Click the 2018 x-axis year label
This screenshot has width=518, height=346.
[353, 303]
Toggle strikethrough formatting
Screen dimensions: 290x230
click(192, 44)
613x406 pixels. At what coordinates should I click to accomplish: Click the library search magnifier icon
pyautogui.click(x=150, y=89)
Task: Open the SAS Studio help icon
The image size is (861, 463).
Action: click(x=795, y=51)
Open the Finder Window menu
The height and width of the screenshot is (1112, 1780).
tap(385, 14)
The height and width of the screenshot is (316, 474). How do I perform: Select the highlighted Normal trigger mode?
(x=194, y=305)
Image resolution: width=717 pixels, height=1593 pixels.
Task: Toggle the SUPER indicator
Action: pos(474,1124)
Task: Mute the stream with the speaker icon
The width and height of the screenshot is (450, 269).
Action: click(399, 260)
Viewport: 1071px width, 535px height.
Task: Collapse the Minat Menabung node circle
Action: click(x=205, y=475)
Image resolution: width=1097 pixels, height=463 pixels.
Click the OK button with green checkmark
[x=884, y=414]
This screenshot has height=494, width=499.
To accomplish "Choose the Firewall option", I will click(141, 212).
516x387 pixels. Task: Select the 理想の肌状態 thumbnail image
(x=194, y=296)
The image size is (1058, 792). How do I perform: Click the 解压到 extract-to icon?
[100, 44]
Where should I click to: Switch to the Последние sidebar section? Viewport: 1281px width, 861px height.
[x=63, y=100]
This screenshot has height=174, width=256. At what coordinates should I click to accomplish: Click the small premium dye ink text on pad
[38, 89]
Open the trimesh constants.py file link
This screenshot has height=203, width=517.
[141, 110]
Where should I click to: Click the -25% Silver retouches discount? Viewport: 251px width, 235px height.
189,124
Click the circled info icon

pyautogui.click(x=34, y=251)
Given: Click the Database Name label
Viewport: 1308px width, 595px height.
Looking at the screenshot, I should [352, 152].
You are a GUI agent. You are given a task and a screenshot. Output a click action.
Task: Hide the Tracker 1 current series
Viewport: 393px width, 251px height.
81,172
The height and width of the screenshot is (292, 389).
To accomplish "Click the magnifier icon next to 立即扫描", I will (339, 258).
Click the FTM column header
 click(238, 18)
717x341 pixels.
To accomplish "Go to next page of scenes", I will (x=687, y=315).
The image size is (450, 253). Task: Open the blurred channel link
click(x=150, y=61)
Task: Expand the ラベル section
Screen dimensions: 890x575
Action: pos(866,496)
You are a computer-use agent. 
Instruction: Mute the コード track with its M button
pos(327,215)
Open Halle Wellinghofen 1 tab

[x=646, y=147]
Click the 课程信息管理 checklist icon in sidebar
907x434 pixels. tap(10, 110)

------------------------

Taking the listing above, write all of it out exactly.

▸ TASK OUTPUT:
Click the 2018 x-axis year label
This screenshot has width=518, height=346.
[353, 303]
Toggle strikethrough formatting
Screen dimensions: 290x230
click(192, 44)
613x406 pixels. At what coordinates should I click to accomplish: Click the library search magnifier icon
pyautogui.click(x=150, y=89)
Task: Open the SAS Studio help icon
The image size is (861, 463).
Action: click(x=795, y=51)
Open the Finder Window menu
The height and width of the screenshot is (1112, 1780).
tap(385, 14)
The height and width of the screenshot is (316, 474). How do I perform: Select the highlighted Normal trigger mode?
(x=194, y=305)
Image resolution: width=717 pixels, height=1593 pixels.
Task: Toggle the SUPER indicator
Action: pos(474,1124)
Task: Mute the stream with the speaker icon
The width and height of the screenshot is (450, 269).
Action: click(399, 260)
Viewport: 1071px width, 535px height.
Task: Collapse the Minat Menabung node circle
Action: click(x=205, y=475)
Image resolution: width=1097 pixels, height=463 pixels.
Click the OK button with green checkmark
[x=884, y=414]
This screenshot has height=494, width=499.
To accomplish "Choose the Firewall option", I will click(141, 212).
516x387 pixels. Task: Select the 理想の肌状態 thumbnail image
(x=194, y=296)
The image size is (1058, 792). How do I perform: Click the 解压到 extract-to icon?
[100, 44]
Where should I click to: Switch to the Последние sidebar section? Viewport: 1281px width, 861px height.
[x=63, y=100]
This screenshot has height=174, width=256. At what coordinates should I click to accomplish: Click the small premium dye ink text on pad
[38, 89]
Open the trimesh constants.py file link
This screenshot has height=203, width=517.
[141, 110]
Where should I click to: Click the -25% Silver retouches discount? Viewport: 251px width, 235px height.
189,124
Click the circled info icon

pyautogui.click(x=34, y=251)
Given: Click the Database Name label
Viewport: 1308px width, 595px height.
Looking at the screenshot, I should [352, 152].
You are a GUI agent. You are given a task and a screenshot. Output a click action.
Task: Hide the Tracker 1 current series
Viewport: 393px width, 251px height.
81,172
The height and width of the screenshot is (292, 389).
To accomplish "Click the magnifier icon next to 立即扫描", I will (339, 258).
Click the FTM column header
 click(238, 18)
717x341 pixels.
To accomplish "Go to next page of scenes", I will (x=687, y=315).
The image size is (450, 253). Task: Open the blurred channel link
click(x=150, y=61)
Task: Expand the ラベル section
Screen dimensions: 890x575
Action: pos(866,496)
You are a computer-use agent. 
Instruction: Mute the コード track with its M button
pos(327,215)
Open Halle Wellinghofen 1 tab

[x=646, y=147]
Click the 课程信息管理 checklist icon in sidebar
907x434 pixels. tap(10, 110)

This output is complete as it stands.